▶ [Assignment]: Write the entries below out again without a single difference.

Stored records
○ ○ ○ ○ ○
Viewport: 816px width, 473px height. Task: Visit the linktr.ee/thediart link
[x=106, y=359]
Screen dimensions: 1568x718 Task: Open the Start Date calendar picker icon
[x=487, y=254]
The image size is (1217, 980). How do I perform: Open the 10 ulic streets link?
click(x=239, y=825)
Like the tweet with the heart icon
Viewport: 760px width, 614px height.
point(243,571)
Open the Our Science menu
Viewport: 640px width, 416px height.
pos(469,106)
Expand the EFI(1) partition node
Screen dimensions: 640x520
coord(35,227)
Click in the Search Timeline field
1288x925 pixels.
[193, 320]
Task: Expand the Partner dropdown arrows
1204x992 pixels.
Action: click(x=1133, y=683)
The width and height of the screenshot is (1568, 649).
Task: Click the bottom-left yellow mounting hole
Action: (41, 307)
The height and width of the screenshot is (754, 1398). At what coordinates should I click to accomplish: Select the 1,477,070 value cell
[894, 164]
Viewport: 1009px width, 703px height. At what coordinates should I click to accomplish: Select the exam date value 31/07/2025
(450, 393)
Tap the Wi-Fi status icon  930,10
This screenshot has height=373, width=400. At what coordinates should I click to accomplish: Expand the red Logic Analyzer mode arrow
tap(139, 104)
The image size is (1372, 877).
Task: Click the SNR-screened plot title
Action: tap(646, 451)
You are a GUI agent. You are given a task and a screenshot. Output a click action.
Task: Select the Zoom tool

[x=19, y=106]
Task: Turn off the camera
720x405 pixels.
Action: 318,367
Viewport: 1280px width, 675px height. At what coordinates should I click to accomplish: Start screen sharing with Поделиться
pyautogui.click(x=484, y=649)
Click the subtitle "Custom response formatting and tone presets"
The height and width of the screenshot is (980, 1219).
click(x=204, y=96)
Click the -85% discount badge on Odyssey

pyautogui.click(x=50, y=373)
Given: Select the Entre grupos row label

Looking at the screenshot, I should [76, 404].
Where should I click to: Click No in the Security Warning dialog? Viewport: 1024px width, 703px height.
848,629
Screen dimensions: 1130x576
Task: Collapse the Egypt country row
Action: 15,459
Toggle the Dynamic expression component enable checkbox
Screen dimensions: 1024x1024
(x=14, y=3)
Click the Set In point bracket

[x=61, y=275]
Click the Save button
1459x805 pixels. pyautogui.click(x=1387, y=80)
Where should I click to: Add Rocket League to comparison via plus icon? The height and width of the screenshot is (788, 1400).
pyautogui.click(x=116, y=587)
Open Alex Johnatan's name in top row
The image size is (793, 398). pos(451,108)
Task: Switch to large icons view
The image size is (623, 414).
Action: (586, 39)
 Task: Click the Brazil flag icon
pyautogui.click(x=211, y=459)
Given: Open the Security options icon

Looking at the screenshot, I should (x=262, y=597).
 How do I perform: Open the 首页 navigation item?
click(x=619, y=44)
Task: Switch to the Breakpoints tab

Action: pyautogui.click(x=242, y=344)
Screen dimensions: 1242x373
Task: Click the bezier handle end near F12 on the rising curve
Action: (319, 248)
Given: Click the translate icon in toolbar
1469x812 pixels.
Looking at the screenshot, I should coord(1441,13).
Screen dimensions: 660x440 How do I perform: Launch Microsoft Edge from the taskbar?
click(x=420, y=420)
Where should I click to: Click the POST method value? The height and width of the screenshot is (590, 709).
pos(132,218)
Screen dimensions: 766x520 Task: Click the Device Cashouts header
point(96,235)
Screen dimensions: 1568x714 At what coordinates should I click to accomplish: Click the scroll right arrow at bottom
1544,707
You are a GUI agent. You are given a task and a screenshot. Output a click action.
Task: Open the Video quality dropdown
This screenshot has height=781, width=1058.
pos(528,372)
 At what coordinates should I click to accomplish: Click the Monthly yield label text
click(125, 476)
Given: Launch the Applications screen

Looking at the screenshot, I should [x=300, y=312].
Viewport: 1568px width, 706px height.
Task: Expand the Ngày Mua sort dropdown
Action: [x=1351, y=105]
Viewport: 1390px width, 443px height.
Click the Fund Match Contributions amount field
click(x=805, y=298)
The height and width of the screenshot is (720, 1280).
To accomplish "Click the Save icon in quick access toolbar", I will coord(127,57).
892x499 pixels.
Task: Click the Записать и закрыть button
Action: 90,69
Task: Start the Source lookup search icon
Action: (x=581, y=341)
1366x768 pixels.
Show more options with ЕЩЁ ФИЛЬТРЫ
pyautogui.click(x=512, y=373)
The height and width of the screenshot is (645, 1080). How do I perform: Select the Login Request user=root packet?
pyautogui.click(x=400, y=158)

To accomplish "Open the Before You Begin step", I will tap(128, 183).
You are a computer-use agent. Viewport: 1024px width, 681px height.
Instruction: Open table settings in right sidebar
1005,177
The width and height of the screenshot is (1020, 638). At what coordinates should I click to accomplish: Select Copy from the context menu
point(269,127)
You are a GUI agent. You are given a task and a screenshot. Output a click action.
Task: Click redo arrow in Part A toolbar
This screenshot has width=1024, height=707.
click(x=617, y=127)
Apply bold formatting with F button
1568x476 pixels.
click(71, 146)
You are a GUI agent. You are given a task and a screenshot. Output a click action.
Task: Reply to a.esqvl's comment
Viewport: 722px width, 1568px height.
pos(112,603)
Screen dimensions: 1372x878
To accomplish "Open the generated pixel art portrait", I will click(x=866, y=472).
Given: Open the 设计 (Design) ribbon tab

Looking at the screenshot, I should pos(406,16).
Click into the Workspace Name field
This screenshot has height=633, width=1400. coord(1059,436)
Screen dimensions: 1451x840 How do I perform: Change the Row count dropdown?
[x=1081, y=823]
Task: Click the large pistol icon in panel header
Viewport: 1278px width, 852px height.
○ ○ ○ ○ ○
▶ [Output below]:
Viewport: 816px width, 473px height. Task: Visit the linktr.ee/thediart link
[x=106, y=359]
Screen dimensions: 1568x718 Task: Open the Start Date calendar picker icon
[x=487, y=254]
The image size is (1217, 980). How do I perform: Open the 10 ulic streets link?
click(x=239, y=825)
Like the tweet with the heart icon
Viewport: 760px width, 614px height.
point(243,571)
Open the Our Science menu
Viewport: 640px width, 416px height.
pos(469,106)
Expand the EFI(1) partition node
Screen dimensions: 640x520
coord(35,227)
Click in the Search Timeline field
1288x925 pixels.
[193, 320]
Task: Expand the Partner dropdown arrows
1204x992 pixels.
Action: click(x=1133, y=683)
The width and height of the screenshot is (1568, 649).
Task: Click the bottom-left yellow mounting hole
Action: (41, 307)
The height and width of the screenshot is (754, 1398). At what coordinates should I click to accomplish: Select the 1,477,070 value cell
[894, 164]
Viewport: 1009px width, 703px height. At what coordinates should I click to accomplish: Select the exam date value 31/07/2025
(450, 393)
Tap the Wi-Fi status icon  930,10
This screenshot has height=373, width=400. At what coordinates should I click to accomplish: Expand the red Logic Analyzer mode arrow
tap(139, 104)
The image size is (1372, 877).
Task: Click the SNR-screened plot title
Action: tap(646, 451)
You are a GUI agent. You are given a task and a screenshot. Output a click action.
Task: Select the Zoom tool

[x=19, y=106]
Task: Turn off the camera
720x405 pixels.
Action: 318,367
Viewport: 1280px width, 675px height. At what coordinates should I click to accomplish: Start screen sharing with Поделиться
pyautogui.click(x=484, y=649)
Click the subtitle "Custom response formatting and tone presets"
The height and width of the screenshot is (980, 1219).
click(x=204, y=96)
Click the -85% discount badge on Odyssey

pyautogui.click(x=50, y=373)
Given: Select the Entre grupos row label

Looking at the screenshot, I should [76, 404].
Where should I click to: Click No in the Security Warning dialog? Viewport: 1024px width, 703px height.
848,629
Screen dimensions: 1130x576
Task: Collapse the Egypt country row
Action: 15,459
Toggle the Dynamic expression component enable checkbox
Screen dimensions: 1024x1024
(x=14, y=3)
Click the Set In point bracket

[x=61, y=275]
Click the Save button
1459x805 pixels. pyautogui.click(x=1387, y=80)
Where should I click to: Add Rocket League to comparison via plus icon? The height and width of the screenshot is (788, 1400).
pyautogui.click(x=116, y=587)
Open Alex Johnatan's name in top row
The image size is (793, 398). pos(451,108)
Task: Switch to large icons view
The image size is (623, 414).
Action: (586, 39)
 Task: Click the Brazil flag icon
pyautogui.click(x=211, y=459)
Given: Open the Security options icon

Looking at the screenshot, I should (x=262, y=597).
 How do I perform: Open the 首页 navigation item?
click(x=619, y=44)
Task: Switch to the Breakpoints tab

Action: pyautogui.click(x=242, y=344)
Screen dimensions: 1242x373
Task: Click the bezier handle end near F12 on the rising curve
Action: (319, 248)
Given: Click the translate icon in toolbar
1469x812 pixels.
Looking at the screenshot, I should coord(1441,13).
Screen dimensions: 660x440 How do I perform: Launch Microsoft Edge from the taskbar?
click(x=420, y=420)
Where should I click to: Click the POST method value? The height and width of the screenshot is (590, 709).
pos(132,218)
Screen dimensions: 766x520 Task: Click the Device Cashouts header
point(96,235)
Screen dimensions: 1568x714 At what coordinates should I click to accomplish: Click the scroll right arrow at bottom
1544,707
You are a GUI agent. You are given a task and a screenshot. Output a click action.
Task: Open the Video quality dropdown
This screenshot has height=781, width=1058.
pos(528,372)
 At what coordinates should I click to accomplish: Click the Monthly yield label text
click(125, 476)
Given: Launch the Applications screen

Looking at the screenshot, I should [x=300, y=312].
Viewport: 1568px width, 706px height.
Task: Expand the Ngày Mua sort dropdown
Action: [x=1351, y=105]
Viewport: 1390px width, 443px height.
Click the Fund Match Contributions amount field
click(x=805, y=298)
The height and width of the screenshot is (720, 1280).
To accomplish "Click the Save icon in quick access toolbar", I will coord(127,57).
892x499 pixels.
Task: Click the Записать и закрыть button
Action: 90,69
Task: Start the Source lookup search icon
Action: (x=581, y=341)
1366x768 pixels.
Show more options with ЕЩЁ ФИЛЬТРЫ
pyautogui.click(x=512, y=373)
The height and width of the screenshot is (645, 1080). How do I perform: Select the Login Request user=root packet?
pyautogui.click(x=400, y=158)

To accomplish "Open the Before You Begin step", I will tap(128, 183).
You are a computer-use agent. Viewport: 1024px width, 681px height.
Instruction: Open table settings in right sidebar
1005,177
The width and height of the screenshot is (1020, 638). At what coordinates should I click to accomplish: Select Copy from the context menu
point(269,127)
You are a GUI agent. You are given a task and a screenshot. Output a click action.
Task: Click redo arrow in Part A toolbar
This screenshot has width=1024, height=707.
click(x=617, y=127)
Apply bold formatting with F button
1568x476 pixels.
click(71, 146)
You are a GUI agent. You are given a task and a screenshot. Output a click action.
Task: Reply to a.esqvl's comment
Viewport: 722px width, 1568px height.
pos(112,603)
Screen dimensions: 1372x878
To accomplish "Open the generated pixel art portrait", I will click(x=866, y=472).
Given: Open the 设计 (Design) ribbon tab

Looking at the screenshot, I should pos(406,16).
Click into the Workspace Name field
This screenshot has height=633, width=1400. coord(1059,436)
Screen dimensions: 1451x840 How do I perform: Change the Row count dropdown?
[x=1081, y=823]
Task: Click the large pistol icon in panel header
Viewport: 1278px width, 852px height.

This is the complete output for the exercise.